A bit of a polemic style is nice - I appreciate that - but misquoting, dismissing self-reflection as navel-gazing and complaining about the lack of definition of words which you subsequently use yourself without further questioning doesn't particularly add to a fruitful discussion. Nevertheless, you have a fair point in addressing the need to analyze why society is drifting in all the wrong directions.

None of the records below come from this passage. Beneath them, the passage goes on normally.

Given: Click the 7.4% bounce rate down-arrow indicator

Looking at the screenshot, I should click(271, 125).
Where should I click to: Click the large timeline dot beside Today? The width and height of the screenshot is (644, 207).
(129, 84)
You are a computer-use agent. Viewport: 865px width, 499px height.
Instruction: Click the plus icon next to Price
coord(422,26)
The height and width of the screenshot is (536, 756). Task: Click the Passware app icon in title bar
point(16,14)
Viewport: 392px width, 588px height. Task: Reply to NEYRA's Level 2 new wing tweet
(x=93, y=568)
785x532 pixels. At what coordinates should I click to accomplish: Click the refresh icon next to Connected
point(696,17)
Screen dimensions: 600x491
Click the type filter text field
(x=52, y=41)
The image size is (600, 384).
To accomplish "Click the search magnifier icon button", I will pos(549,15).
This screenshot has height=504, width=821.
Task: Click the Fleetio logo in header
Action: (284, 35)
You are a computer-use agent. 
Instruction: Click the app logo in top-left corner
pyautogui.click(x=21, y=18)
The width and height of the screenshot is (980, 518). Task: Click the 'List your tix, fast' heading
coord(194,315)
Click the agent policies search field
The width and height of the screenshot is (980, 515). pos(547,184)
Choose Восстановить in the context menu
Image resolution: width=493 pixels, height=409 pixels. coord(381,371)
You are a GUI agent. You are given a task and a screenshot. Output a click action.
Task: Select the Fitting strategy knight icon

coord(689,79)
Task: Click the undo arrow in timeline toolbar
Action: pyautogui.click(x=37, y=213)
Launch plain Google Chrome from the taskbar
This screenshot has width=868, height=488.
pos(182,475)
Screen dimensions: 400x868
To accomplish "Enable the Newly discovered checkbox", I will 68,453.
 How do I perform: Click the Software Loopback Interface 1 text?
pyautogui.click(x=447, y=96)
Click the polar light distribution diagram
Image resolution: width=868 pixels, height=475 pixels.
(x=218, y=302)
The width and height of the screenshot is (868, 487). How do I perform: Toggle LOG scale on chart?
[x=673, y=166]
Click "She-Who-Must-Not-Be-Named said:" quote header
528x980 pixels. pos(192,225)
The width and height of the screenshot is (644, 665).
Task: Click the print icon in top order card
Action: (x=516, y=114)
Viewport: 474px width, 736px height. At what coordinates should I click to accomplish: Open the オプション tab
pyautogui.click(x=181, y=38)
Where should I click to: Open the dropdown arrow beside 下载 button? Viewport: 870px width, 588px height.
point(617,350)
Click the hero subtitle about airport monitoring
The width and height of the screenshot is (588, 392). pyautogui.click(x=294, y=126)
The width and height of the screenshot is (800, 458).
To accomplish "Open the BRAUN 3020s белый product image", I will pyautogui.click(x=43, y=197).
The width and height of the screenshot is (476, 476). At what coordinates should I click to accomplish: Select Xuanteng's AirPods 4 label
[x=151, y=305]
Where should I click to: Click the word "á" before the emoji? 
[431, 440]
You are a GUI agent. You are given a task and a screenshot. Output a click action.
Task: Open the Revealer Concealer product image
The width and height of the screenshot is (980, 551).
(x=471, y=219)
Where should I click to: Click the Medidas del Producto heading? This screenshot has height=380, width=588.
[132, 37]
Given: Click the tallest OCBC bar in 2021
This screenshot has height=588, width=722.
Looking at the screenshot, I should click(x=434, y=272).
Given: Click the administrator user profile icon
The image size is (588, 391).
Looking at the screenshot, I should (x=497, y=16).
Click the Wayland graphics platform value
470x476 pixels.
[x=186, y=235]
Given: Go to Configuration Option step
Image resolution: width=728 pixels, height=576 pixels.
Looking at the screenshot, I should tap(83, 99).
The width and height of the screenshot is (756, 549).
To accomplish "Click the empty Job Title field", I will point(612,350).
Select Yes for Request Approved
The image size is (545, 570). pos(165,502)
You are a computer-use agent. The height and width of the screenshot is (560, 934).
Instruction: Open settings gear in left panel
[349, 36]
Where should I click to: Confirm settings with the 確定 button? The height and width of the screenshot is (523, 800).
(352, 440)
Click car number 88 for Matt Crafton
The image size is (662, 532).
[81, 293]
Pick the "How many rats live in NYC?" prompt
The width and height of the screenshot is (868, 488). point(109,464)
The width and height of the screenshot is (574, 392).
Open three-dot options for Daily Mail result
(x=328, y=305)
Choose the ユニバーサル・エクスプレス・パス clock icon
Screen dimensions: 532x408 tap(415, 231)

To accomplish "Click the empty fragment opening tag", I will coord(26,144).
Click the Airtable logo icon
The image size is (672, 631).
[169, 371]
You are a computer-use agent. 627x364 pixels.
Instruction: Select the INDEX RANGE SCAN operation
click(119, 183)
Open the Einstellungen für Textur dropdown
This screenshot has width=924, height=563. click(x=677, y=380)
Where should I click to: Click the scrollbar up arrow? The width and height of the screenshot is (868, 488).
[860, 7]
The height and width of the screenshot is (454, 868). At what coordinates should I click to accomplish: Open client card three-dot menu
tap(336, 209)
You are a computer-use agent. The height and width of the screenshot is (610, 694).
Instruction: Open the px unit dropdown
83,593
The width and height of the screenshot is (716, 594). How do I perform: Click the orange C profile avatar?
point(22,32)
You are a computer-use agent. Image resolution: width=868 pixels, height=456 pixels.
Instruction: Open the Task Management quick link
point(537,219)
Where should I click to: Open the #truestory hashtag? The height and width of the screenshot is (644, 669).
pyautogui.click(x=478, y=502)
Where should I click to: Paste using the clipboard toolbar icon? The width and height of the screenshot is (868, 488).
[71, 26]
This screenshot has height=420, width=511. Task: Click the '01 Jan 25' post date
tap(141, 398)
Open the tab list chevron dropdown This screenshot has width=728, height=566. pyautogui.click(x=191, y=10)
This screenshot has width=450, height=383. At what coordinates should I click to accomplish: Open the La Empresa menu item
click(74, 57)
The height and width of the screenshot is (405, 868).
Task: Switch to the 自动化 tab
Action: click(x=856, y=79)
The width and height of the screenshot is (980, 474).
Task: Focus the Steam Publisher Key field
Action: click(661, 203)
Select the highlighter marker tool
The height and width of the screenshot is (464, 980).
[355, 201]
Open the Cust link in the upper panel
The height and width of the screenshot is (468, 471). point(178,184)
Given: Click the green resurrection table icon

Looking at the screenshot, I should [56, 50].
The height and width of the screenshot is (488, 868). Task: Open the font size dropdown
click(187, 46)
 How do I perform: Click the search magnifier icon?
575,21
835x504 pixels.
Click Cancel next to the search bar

I'm not quite sure which groundshaking humanitarian events took place around 1200 AD to make you think we're rolling back 800 years, but let's assume you're referring to the project of Enlightenment and the claim to universal human rights that originated from it.
In that context, it may be good to consider how historically these claims to human rights have done rather little to prevent states from degrading into various forms of authoritarianism and/or totalitarianism. Call me cynical, but I have zero faith in the consolidations of power that we call states to inherently adhere to any moral values that stand in the way of sustaining and expanding that power. Such seems to be the nature of the beast. The question then becomes not so much 'why is western society digressing from enlightened ideals?' but rather 'why hasn't it done so much earlier?' or 'what constituted the hegemony of enlightened ideals within western society in the first place?'.

One analysis answering the 'why hasn't it done so much earlier?' I find appealing is that throughout most of the last century western society was forced by the Soviet Union to pose an ideological counterpart to socialism. The threatening rise of socialism called for an ideological answer which was found in terms of individual freedom. With the end of the cold war, there is no longer any need for this ideological answer. To put it bluntly: without the threat of socialism, the western states no longer need to give a damn about our individual freedoms.

As for 'what constituted the hegemony of enlightened ideals within western society in the first place?', this should be traced back to the interests of the bourgeousie during the French revolution and the rationale of the class-based industrialized society examplifying the age of modernity. Books can (and have been) filled on this subject, but suffice to say we live in an era where modernity is in deep crisis, if not already completely dead.

Ofcourse a reaction on a blogpost doesn't allow for the detail or nuance these questions call for, but I'd be happy to see your insights in the matter.